One approach to building highly available networks is to replicate all devices to create a fault-tolerant network. To achieve high end-to-end availability, each key network infrastructure device exists in duplicate. Fault tolerance through device replication offers these benefits:

  • Minimizes time periods during which the system is non-responsive to requests (for example, while the system is being reconfigured because of a component failure or recovery)
  • Eliminates all single points of failure that would cause the system to stop
  • Provides disaster protection by allowing the major system components to be separated geographically

Trying to achieve high network availability solely through device-level fault tolerance has a number of drawbacks.

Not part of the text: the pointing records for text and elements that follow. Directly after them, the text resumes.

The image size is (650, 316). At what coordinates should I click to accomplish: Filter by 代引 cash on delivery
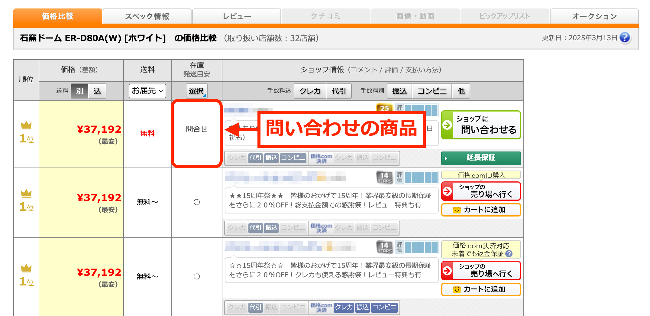[339, 91]
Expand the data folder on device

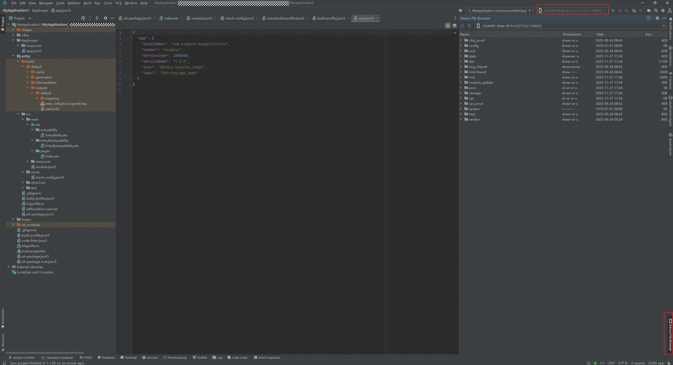point(461,56)
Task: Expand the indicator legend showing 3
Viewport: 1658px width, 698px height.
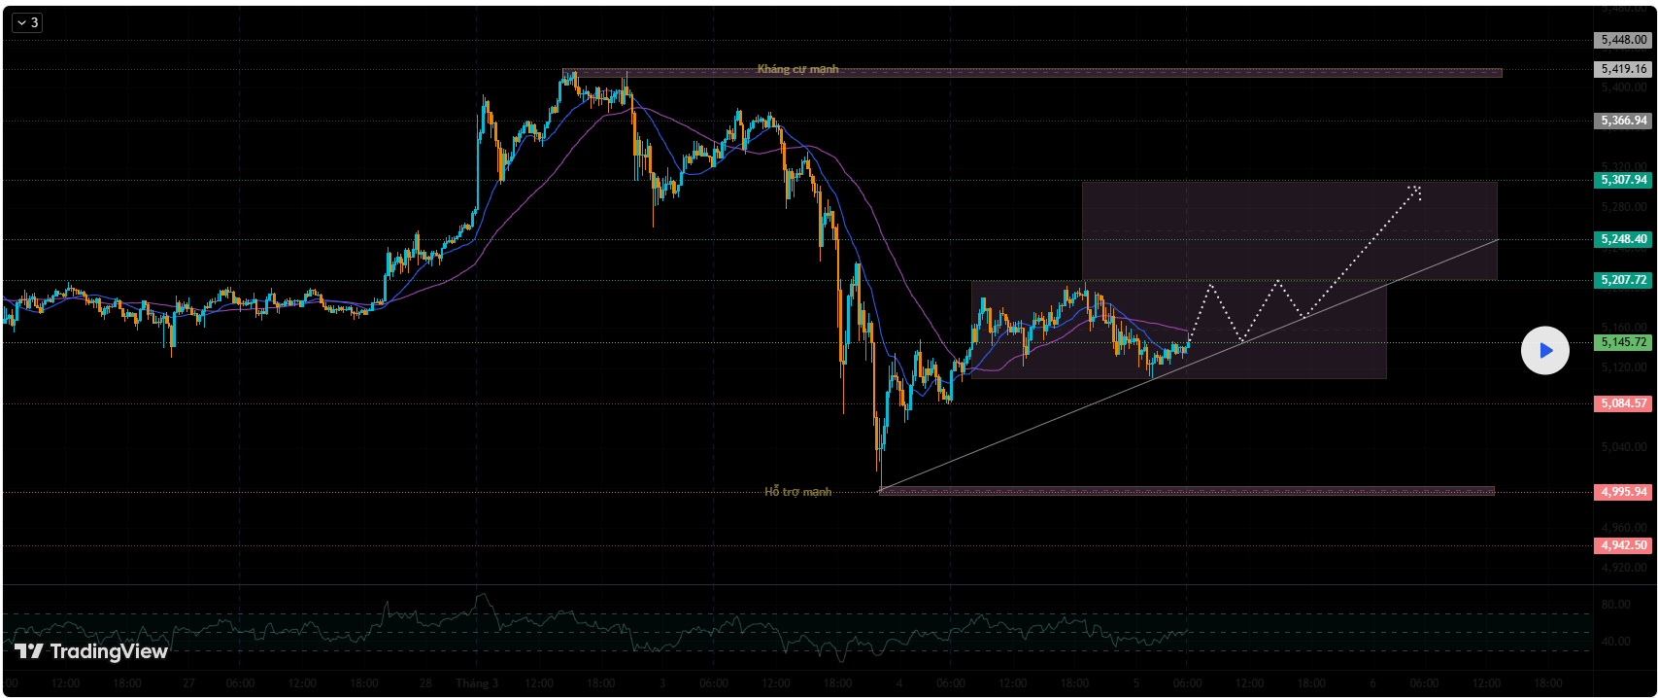Action: tap(26, 22)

  • Massive redundancy within each device adds significantly to its cost. Massive redundancy also reduces physical capacity of each device by consuming slots that could otherwise house network interfaces or provide useful network services.
  • Redundant subsystems within devices are often maintained in a hot-standby mode. In hot standby mode, such redundant subsystems cannot contribute additional performance because they are only fully activated when the primary component fails.
  • Focusing on device-level hardware reliability may result in a number of other failure mechanisms being overlooked. Network elements are not standalone devices; they are components of a network system whose internal operations and system-level interactions are governed by software and configuration parameters.